Tuesday, 18 May 2010

2nd Prize Karlspreis fuer die Jugen

So yes, surprise of all surprises occured a week ago in Aachen. BDP got 2nd prize in the huge Karlspreis for Youth. They recognised the quality of our content, our ambition to question the borders of not only 'Europe' but also what young artists and writers and activists can get away with regarding preconceptions toward them and their work. Free of any big organisation - unlike many of the other projects - our work was independent and yet sure of itself.

I was delighted to get to go on behalf of the team and pick up the prize. Line gets to go to the EU parliament this autumn.

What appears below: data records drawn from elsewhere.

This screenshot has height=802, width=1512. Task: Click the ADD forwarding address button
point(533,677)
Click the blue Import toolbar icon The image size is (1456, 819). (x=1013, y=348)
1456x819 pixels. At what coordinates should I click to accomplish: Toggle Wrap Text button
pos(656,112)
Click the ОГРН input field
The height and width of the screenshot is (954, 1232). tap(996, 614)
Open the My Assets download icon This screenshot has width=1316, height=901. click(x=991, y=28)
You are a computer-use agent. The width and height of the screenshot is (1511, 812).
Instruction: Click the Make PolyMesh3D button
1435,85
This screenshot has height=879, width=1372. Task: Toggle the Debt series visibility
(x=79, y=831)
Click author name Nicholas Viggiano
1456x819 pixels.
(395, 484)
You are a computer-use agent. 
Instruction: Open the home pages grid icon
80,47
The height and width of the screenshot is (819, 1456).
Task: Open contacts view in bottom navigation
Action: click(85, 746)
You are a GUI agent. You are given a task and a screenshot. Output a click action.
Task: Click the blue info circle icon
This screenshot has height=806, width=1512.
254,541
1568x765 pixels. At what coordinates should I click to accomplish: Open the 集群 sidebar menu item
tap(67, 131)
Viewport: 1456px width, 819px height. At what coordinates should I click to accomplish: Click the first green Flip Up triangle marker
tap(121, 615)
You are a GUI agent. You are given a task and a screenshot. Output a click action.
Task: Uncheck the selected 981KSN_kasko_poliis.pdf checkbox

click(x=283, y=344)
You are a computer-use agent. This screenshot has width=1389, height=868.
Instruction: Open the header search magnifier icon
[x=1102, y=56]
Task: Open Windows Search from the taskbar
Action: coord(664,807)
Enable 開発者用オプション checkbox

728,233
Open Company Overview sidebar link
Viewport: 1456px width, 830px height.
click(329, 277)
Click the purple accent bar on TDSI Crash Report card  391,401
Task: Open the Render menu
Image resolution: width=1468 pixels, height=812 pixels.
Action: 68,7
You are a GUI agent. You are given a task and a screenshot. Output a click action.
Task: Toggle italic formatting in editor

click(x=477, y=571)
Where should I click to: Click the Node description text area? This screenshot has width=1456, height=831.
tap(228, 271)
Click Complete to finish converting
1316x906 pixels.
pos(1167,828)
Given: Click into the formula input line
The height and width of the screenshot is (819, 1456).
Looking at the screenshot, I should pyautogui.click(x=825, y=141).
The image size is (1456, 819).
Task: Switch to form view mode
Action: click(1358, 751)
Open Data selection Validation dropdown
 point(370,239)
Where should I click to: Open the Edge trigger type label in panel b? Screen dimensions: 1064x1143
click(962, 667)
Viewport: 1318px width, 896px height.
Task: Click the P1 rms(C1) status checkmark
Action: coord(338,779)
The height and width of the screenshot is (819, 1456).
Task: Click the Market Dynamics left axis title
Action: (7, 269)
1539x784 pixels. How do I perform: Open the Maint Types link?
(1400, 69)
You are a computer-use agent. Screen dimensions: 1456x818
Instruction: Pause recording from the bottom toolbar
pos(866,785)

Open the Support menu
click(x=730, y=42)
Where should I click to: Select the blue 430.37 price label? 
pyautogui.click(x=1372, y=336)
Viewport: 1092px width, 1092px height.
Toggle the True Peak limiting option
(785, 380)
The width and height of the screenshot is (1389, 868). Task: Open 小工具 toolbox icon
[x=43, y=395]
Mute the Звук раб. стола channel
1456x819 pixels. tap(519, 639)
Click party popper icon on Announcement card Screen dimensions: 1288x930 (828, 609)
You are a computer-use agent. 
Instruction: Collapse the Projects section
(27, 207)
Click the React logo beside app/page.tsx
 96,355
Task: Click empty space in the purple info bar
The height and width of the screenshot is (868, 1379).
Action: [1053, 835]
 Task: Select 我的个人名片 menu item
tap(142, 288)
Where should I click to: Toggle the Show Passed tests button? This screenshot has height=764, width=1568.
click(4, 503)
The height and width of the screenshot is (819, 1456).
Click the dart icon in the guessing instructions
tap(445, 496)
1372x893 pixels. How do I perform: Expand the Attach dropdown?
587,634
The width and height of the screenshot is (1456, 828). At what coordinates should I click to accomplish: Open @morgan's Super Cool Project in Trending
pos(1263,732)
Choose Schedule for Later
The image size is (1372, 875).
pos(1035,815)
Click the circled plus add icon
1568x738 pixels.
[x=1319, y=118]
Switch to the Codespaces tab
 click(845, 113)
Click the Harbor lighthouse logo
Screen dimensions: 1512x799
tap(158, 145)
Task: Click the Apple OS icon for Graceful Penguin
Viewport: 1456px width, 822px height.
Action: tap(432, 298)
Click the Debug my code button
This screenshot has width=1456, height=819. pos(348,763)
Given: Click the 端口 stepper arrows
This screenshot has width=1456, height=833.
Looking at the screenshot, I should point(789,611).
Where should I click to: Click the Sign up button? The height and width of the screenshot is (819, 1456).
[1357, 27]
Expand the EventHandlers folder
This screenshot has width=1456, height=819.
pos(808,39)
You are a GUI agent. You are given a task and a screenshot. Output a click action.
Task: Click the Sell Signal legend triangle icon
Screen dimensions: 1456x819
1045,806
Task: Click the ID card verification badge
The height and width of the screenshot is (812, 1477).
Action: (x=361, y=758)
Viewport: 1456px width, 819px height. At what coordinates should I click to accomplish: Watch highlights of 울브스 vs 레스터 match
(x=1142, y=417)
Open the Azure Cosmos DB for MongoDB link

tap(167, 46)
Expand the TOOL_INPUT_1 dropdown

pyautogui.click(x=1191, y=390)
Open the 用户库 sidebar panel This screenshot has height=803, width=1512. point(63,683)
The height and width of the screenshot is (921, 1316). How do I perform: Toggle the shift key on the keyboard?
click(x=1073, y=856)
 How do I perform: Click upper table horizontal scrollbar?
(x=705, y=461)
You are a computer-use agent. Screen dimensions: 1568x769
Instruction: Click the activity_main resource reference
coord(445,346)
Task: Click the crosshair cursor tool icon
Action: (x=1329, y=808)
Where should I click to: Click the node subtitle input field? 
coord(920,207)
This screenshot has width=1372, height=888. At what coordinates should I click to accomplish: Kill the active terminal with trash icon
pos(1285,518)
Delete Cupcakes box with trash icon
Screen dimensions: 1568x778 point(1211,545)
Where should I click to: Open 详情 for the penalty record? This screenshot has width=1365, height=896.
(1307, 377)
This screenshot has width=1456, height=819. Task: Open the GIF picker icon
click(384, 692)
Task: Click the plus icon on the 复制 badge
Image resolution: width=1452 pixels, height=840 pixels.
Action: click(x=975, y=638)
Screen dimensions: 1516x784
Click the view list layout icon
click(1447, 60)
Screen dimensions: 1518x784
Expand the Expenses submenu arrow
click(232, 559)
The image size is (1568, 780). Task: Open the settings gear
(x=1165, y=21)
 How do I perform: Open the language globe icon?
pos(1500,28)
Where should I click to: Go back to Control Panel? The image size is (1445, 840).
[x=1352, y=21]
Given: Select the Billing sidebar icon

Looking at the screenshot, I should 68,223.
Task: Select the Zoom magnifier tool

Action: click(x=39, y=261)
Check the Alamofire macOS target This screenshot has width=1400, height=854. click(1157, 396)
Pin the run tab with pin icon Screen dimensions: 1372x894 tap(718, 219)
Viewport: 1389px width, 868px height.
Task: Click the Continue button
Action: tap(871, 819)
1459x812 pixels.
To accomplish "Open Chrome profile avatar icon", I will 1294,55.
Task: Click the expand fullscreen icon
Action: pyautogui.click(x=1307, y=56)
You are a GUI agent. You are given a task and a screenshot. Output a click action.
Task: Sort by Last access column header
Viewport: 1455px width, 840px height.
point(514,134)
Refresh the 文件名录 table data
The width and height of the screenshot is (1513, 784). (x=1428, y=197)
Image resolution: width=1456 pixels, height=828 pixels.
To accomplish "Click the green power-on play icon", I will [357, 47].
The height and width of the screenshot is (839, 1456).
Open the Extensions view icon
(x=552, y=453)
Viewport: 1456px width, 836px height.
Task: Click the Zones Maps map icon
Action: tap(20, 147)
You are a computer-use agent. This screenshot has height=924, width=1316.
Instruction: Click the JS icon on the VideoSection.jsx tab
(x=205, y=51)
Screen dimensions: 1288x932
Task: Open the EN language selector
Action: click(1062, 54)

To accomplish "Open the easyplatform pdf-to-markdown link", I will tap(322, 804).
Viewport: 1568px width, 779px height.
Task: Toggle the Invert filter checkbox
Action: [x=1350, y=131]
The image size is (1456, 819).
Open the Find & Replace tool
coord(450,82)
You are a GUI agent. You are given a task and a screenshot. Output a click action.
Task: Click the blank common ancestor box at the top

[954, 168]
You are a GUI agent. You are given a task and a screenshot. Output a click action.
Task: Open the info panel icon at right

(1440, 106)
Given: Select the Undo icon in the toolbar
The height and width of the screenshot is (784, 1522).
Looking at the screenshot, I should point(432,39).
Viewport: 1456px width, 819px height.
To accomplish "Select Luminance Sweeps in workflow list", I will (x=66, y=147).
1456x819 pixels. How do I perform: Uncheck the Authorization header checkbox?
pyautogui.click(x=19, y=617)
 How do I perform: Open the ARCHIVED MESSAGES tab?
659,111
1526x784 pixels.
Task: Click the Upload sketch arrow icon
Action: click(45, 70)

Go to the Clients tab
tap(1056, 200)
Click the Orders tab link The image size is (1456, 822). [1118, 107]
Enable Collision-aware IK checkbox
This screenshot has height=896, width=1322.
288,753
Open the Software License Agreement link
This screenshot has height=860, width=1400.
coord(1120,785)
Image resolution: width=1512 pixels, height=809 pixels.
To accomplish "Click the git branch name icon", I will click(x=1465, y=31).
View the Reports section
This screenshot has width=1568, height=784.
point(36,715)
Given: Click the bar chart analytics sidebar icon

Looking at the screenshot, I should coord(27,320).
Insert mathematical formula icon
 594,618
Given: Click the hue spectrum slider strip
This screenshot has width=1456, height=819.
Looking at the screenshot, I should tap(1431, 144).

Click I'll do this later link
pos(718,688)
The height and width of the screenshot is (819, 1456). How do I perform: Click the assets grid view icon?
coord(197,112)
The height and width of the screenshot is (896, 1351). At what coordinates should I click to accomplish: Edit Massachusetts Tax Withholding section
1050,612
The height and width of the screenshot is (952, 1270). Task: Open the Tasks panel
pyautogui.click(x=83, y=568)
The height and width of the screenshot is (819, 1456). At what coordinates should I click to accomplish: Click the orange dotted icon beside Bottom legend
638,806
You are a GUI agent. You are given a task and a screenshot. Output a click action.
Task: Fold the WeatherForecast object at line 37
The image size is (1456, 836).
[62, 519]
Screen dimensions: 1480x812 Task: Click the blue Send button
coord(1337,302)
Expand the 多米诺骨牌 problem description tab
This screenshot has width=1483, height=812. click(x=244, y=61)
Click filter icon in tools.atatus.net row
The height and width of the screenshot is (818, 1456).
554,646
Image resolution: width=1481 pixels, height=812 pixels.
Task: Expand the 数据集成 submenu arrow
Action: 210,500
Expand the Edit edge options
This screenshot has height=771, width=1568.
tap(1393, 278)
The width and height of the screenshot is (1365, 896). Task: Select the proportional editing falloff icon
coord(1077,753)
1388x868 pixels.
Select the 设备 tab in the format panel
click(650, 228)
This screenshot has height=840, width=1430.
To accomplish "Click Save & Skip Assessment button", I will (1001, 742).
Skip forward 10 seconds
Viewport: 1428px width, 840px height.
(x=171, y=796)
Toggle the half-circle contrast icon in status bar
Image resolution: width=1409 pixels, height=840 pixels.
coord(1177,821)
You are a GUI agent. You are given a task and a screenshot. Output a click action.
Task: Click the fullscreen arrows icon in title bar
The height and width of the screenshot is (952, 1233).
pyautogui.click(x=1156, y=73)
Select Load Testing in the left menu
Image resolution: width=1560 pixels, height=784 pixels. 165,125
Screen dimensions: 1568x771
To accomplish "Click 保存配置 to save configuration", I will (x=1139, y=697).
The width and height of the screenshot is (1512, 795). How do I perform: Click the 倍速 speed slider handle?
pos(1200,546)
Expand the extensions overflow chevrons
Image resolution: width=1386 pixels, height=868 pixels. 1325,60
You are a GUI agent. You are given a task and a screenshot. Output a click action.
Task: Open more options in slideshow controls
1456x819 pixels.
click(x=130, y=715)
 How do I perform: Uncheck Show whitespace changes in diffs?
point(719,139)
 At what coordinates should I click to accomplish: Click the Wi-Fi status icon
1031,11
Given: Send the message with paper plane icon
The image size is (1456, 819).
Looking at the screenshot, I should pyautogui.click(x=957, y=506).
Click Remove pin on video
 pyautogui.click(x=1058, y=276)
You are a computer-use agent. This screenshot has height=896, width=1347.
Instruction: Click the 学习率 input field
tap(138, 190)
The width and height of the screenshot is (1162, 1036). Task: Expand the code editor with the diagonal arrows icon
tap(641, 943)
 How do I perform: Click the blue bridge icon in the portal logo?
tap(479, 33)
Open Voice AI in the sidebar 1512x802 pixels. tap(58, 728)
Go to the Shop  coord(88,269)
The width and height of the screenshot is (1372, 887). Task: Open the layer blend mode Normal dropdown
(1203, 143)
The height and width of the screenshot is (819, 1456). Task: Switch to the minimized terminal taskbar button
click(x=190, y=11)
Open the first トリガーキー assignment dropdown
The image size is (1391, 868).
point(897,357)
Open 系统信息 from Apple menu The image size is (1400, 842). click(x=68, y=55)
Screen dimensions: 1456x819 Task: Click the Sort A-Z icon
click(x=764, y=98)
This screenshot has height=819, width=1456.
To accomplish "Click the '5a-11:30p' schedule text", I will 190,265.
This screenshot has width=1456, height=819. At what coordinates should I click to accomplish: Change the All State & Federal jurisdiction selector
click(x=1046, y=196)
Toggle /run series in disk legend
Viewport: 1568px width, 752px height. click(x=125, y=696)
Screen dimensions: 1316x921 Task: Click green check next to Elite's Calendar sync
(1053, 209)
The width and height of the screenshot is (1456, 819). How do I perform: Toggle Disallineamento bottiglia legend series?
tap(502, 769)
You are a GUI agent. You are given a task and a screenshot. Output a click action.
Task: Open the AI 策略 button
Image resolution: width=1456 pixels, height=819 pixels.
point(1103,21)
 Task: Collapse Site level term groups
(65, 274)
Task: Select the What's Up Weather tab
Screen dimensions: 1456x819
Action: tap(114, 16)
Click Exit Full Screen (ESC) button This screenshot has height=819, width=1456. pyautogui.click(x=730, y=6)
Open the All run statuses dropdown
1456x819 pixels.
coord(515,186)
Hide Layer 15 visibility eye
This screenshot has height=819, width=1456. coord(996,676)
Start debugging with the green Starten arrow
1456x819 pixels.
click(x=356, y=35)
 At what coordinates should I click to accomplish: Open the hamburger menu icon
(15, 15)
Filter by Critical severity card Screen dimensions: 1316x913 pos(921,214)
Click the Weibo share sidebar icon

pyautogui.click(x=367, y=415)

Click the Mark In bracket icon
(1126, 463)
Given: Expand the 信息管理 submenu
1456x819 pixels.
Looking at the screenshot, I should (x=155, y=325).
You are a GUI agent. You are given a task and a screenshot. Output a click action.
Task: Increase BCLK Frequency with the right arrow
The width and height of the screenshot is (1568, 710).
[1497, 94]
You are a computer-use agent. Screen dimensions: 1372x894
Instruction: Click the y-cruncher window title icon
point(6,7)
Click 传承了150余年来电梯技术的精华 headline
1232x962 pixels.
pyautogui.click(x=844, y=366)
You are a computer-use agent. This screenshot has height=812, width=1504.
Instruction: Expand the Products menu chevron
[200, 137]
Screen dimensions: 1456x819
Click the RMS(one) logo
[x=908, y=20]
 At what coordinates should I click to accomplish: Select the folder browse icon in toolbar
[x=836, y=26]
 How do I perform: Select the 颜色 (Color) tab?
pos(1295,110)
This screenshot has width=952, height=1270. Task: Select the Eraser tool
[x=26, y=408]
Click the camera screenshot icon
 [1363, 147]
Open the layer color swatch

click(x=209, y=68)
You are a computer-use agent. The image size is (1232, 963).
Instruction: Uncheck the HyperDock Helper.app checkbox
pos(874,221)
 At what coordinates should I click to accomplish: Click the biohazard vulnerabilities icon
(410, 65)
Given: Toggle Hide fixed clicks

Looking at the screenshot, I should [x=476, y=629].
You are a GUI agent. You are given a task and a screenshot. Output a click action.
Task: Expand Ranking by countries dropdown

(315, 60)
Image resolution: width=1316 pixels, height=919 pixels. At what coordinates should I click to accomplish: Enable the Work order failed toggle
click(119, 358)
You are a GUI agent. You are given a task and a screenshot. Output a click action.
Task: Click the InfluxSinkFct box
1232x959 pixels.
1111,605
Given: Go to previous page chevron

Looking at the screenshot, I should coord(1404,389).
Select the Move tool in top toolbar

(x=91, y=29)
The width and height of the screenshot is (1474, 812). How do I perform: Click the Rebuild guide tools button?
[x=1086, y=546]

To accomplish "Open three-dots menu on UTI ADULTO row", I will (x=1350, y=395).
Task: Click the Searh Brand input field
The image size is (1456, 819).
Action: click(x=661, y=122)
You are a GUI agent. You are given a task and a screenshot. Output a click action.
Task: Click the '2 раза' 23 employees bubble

I'd like to thank everyone here who worked with us on the book. All our great contributors, our translators (Joy!), our design team, all our hosts, all our supporters, our few and very special buyers of the book, and Youth in Action for first giving us the chance to start things.

Things went really strange just before we were all due to leave Aachen. After a week of drinking and making fun around town, I woke up with no clean clothes left, unwashed hair that was in a bad need of a haircut, a hangover, and a growing feeling that they might have meant what they said about sharing the stage with the bigwigs. An hour and a half later, live on German TV, I found myself about to vomit, and with my  great imagination sat through the first half hour of the live transmission of the prize ceremony for Polish Prime Minister Donald Tusk picturing myself vomiting, or fainting, or simply standing up and walking (or running, why not?) out the door. I hate TV. Always have. Now I really hate it.

Who knew making books could be so surreal?

Monday, 17 May 2010

Rue Danielle Casanova

When I first went to rue Danielle Casanova I was homeless. But life was good and the swing of things went from very bad to very good via New York and back again. In the middle of listing all the places I'm sleeping this year, I think Danielle Casanova will remain hard to beat in terms of connotations, memoriesm setting. I think that's why I put it in The Readymades so much: I wanted to write about it the only way I could. Anyway, doing some half baked research I came across the above text. It's wonderful that Picabia - of all people! - lived just down the road, in I think the same building I went many a morning to buy tobacco. It was Picabia's work that started off my writing in my first story, Germania. He is, of course, big inspiration for Djordje Bojic and other LGB artists.

Sunday, 2 May 2010

Cover Design - What's the Opposite of Covers Dictated by Marketing Departments?

Nice interview, that goes three ways, between Tom Mc Carthy, Dan Wagstaff and Peter Mendelsund around the Knopf cover of TMC's forthcoming novel 'C'. Interesting to hear that Mendelsund felt that it read less as a novel but more than a work of philosophy, that it left him 'changed'. WIll TMC follow up Remainder?

Nice to see a designer who got so into the book and wanted to reflect that as artistically as possible with an optimal design. With Broken Dimanche we of course talk a lot with FUK Laboratories on design and I think they're turning me into the type of guy that design matters to; I've found myself interested a lot in fonts and layout. I've always been taken in by texture and constuction of books of course, but it feels like it's going up a notch.  

Why do I find a Suhrkamp cover nicer than a Faber and Faber cover? And why are Gallimard covers more pleasing than both of them?